__About this task__.
A single count is required: the lines of the data below in which the word "chip" occurs.

__Raw data__.
* * * * * * *

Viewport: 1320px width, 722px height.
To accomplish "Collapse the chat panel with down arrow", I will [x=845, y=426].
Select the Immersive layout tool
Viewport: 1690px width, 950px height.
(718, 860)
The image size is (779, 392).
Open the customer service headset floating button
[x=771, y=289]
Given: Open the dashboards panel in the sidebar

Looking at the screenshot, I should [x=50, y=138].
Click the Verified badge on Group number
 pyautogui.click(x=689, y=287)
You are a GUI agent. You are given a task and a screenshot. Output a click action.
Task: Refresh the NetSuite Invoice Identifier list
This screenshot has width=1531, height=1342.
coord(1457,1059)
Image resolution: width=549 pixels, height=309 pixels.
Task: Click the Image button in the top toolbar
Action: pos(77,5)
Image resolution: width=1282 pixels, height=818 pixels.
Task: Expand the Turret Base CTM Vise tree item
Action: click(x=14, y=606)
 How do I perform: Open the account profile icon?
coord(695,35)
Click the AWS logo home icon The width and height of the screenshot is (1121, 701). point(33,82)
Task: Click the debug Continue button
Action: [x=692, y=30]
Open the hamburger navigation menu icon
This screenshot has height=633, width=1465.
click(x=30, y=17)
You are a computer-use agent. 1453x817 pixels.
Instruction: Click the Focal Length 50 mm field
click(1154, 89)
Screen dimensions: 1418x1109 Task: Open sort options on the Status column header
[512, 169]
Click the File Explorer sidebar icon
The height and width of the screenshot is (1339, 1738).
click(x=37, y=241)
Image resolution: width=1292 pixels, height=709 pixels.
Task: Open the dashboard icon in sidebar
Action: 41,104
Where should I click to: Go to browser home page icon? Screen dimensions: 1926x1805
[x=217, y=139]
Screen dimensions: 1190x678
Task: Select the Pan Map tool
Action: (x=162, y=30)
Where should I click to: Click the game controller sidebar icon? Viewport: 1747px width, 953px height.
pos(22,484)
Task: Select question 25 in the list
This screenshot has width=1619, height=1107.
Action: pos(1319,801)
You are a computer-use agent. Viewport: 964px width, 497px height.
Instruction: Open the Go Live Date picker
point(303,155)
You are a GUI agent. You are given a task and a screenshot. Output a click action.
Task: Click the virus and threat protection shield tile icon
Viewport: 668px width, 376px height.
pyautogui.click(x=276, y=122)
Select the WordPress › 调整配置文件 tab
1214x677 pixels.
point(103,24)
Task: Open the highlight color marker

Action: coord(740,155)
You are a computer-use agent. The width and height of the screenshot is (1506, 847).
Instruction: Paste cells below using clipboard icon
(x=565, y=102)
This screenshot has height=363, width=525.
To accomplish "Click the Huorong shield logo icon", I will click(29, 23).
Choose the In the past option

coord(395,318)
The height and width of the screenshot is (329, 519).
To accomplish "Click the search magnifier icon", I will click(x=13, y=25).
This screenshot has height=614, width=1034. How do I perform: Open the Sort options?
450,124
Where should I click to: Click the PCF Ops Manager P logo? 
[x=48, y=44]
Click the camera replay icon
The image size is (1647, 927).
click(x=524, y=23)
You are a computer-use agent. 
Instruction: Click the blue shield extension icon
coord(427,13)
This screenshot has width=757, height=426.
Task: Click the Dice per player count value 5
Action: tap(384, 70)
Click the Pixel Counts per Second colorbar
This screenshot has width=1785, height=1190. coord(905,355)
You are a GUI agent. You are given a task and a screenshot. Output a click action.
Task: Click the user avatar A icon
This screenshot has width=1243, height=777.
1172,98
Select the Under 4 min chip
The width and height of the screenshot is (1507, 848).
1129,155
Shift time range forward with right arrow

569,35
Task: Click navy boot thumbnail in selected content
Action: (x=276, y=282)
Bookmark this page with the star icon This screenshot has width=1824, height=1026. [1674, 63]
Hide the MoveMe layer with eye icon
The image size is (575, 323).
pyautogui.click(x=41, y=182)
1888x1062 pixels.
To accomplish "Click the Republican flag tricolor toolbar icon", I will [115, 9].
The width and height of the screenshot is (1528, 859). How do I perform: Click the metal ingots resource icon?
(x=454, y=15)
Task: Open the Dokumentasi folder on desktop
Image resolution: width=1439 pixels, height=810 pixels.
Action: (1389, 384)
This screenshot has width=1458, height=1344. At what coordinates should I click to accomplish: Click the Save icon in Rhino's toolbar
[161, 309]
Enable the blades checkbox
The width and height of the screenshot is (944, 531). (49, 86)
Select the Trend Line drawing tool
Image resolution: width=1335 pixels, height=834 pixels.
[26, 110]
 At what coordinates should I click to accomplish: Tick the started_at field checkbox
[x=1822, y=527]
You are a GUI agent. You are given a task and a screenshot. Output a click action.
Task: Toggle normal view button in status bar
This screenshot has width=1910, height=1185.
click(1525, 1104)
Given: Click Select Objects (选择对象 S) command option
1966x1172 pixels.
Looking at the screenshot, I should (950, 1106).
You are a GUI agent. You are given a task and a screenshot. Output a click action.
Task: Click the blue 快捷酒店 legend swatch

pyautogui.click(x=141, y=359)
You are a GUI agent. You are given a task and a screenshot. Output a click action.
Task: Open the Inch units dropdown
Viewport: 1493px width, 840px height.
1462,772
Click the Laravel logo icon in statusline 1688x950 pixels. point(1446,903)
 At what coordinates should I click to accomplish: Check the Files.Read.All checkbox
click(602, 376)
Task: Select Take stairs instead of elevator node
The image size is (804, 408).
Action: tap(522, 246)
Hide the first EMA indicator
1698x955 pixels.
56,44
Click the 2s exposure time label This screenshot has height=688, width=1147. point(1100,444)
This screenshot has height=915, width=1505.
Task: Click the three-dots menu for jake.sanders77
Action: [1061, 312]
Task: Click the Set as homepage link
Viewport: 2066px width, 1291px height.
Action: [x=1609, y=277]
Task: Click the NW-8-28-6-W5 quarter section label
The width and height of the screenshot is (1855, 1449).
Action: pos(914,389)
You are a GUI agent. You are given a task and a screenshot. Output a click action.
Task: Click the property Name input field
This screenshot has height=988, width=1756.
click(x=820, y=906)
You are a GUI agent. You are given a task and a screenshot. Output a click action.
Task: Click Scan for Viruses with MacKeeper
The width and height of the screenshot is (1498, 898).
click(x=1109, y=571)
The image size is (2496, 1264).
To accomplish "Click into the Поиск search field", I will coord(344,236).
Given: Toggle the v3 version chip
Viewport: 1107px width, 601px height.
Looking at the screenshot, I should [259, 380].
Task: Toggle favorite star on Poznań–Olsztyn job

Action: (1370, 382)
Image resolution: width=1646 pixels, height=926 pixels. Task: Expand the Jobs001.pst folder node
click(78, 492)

* * * * * * *

__Task solution__.
2